Our opinion is that elected officials remain wary of tackling the structural issues required to effectively address the
rising U.S. public debt burden in a manner consistent with a 'AAA' rating and with 'AAA' rated sovereign peers (see
Sovereign Government Rating Methodology and Assumptions," June 30, 2011, especially Paragraphs 36-41). In our
view, the difficulty in framing a consensus on fiscal policy weakens the government's ability to manage public
finances and diverts attention from the debate over how to achieve more balanced and dynamic economic growth
in an era of fiscal stringency and private-sector deleveraging (ibid). A new political consensus might (or might not)

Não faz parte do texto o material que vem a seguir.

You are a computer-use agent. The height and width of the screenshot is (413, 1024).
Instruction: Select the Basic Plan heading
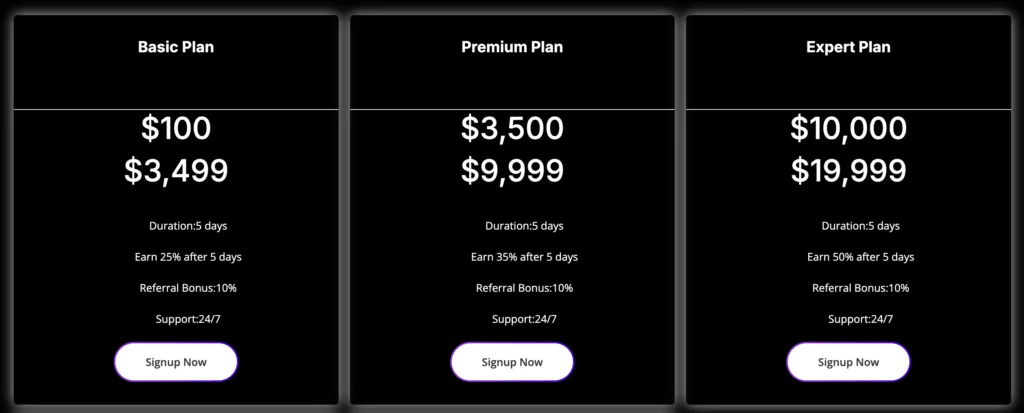click(x=176, y=47)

emerge after the 2012 elections, but we believe that by then, the government debt burden will likely be higher,
the needed medium-term fiscal adjustment potentially greater, and the inflection point on the U.S. population's
demographics and other age-related spending drivers closer at hand (see "Global Aging 2011: In The U.S., Going
Gray Will Likely Cost Even More Green, Now," June 21, 2011)” (Standard & Poor’s, August 5, 2011, p. 3/4).